Her steps faltered when she noticed me standing beside the window; like her, I abruptly didn’t know what I was doing here. But then she switched on, nudging the door shut with her hip, smiling her practiced smile, like this was all still a joke, roles we were playing.

“Leah,” she said, my name rising and falling from her lips in feigned delight. So different from the way she’d said it outside, as someone else. She dropped her parka to the nearby chair, slid the watch around her wrist, the links jangling up her arm. She shook them again, making music. Her laughter was both familiar and foreign.

“I’m so glad you’re here,” she said, stepping closer, like this was what she had planned all along. “You know what happened, right? I couldn’t go back.” She shook her head, the ends of her hair longer now, brushing over her shoulders. “But I knew you would find me,” she said.

I wanted it to be true, but I could also taste the lie on her, the desperation, see the many faces of her as she set out to frame her story. “Well, here I am,” I said, waiting, for once, to see where she would take this. If she would tell me what had happened. If she would wait to see what I knew.

She rubbed her hands together, fighting the chill, and glanced out the window. “Did you walk?” she asked.

I didn’t answer.
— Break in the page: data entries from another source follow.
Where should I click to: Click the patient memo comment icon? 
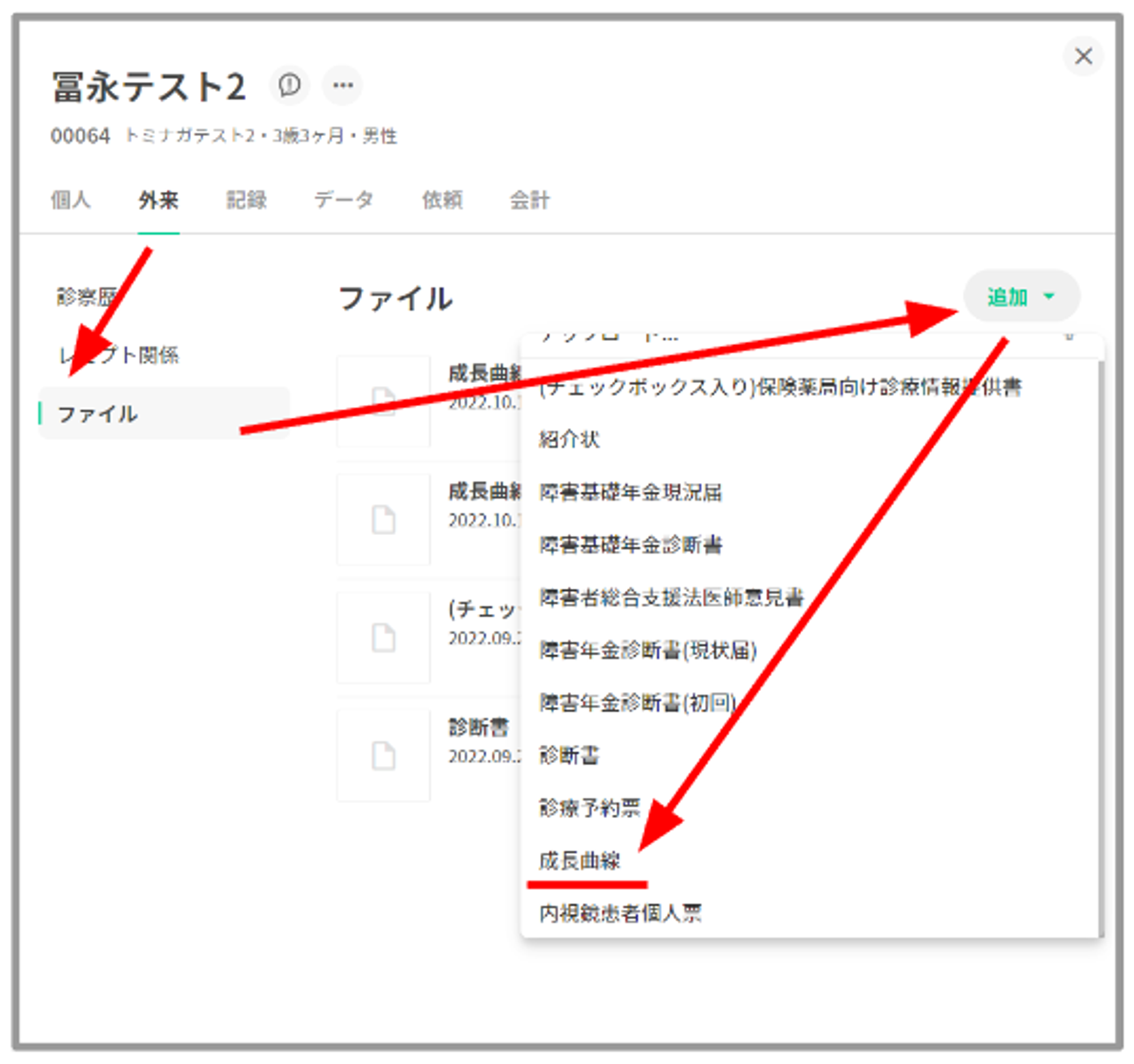(x=289, y=86)
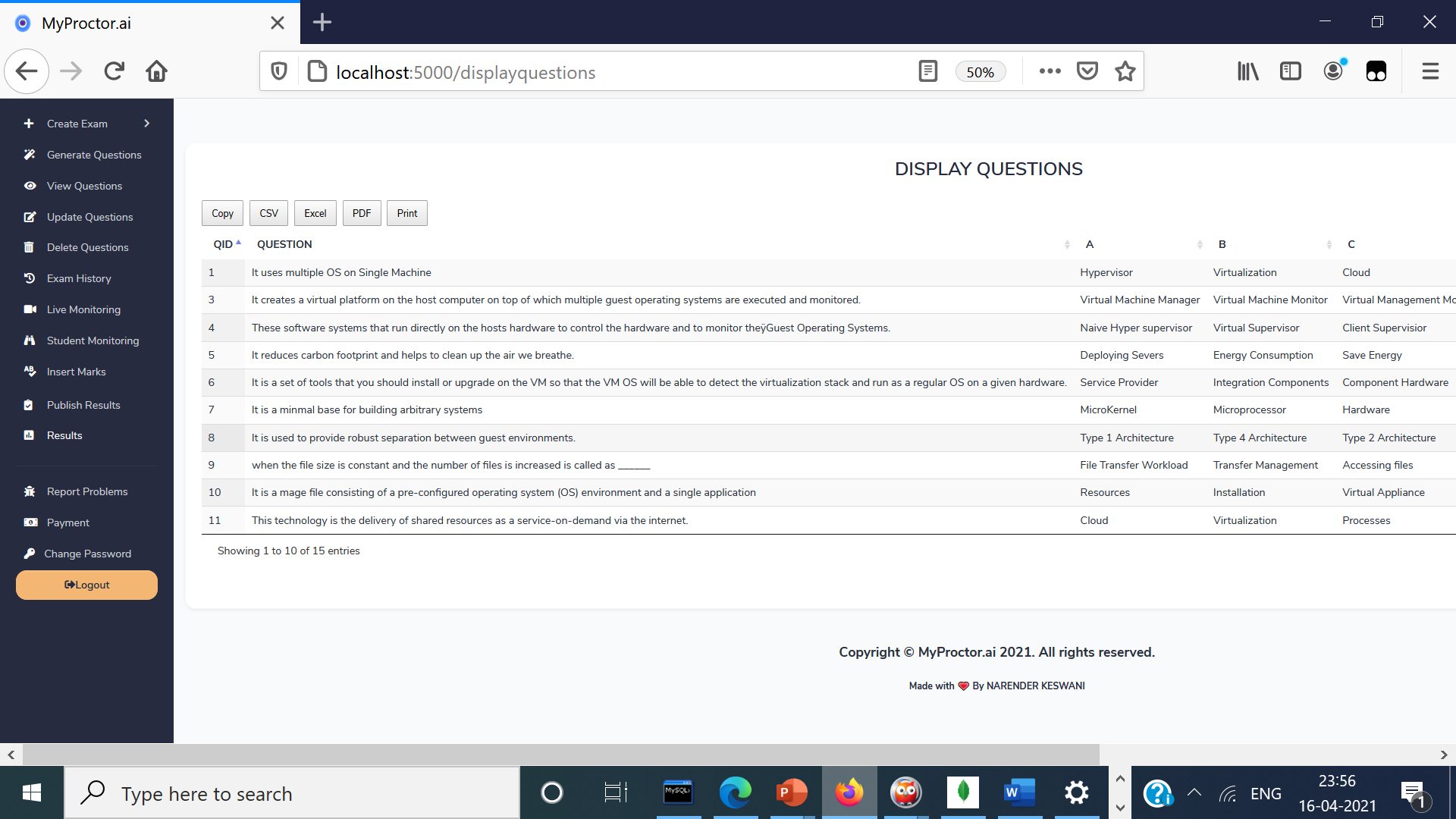The width and height of the screenshot is (1456, 819).
Task: Click the 50% zoom level indicator
Action: tap(980, 72)
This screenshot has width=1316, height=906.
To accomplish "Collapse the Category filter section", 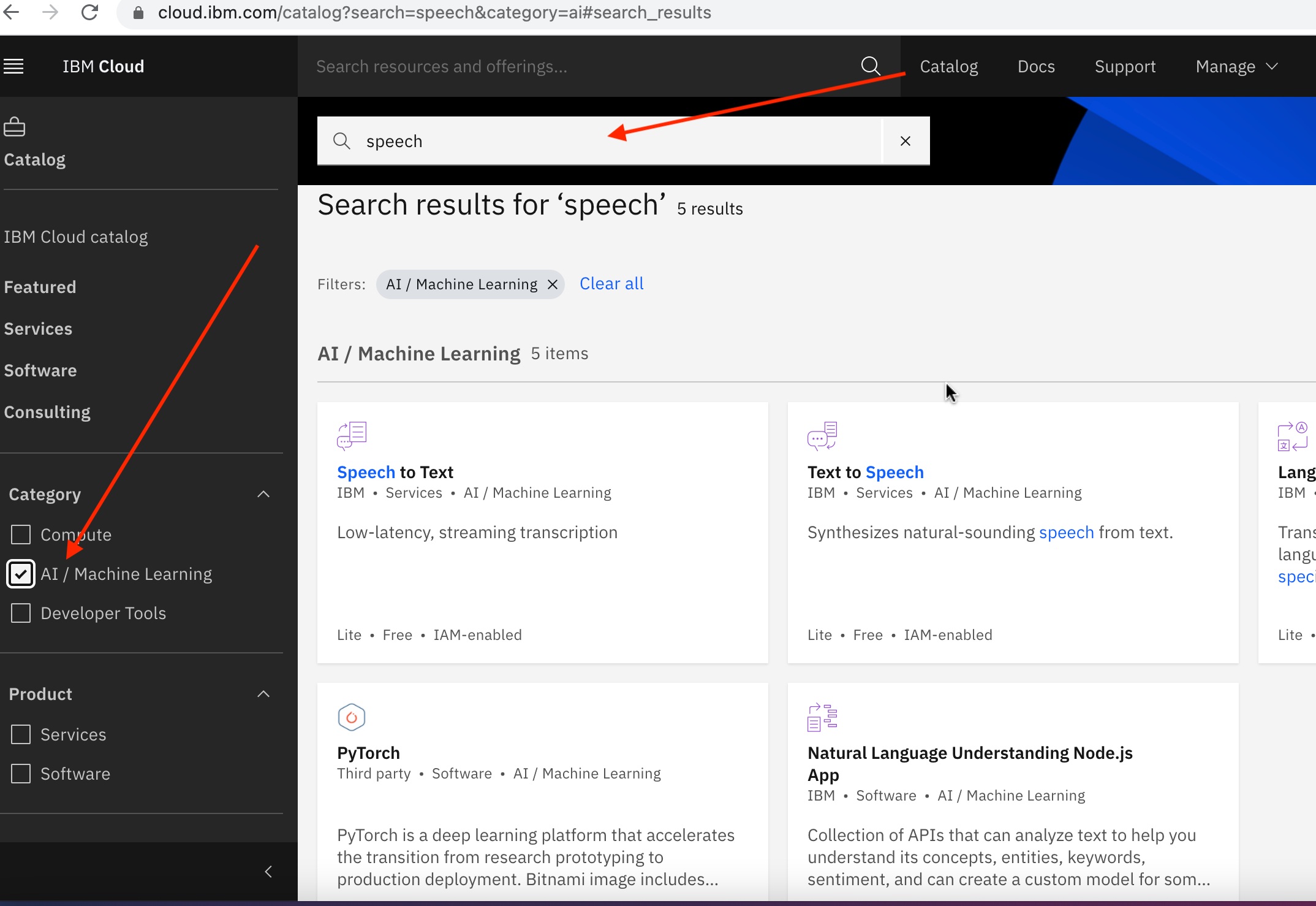I will pos(263,494).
Held the house key out to her, the childish woven key chain. “You left this.”

Her fingers, I noticed, were shaking as she took it. She must’ve known what else I had found in that box. I wondered if she realized I’d traced both her crimes, then and now.

“Are you staying?” she asked, as if I would be welcome.

“No, I’m just passing through town, here with my boyfriend.”

Her eyes lit up. “Boyfriend, huh? Who is it?” Slipping closer, so effortlessly working around my edges.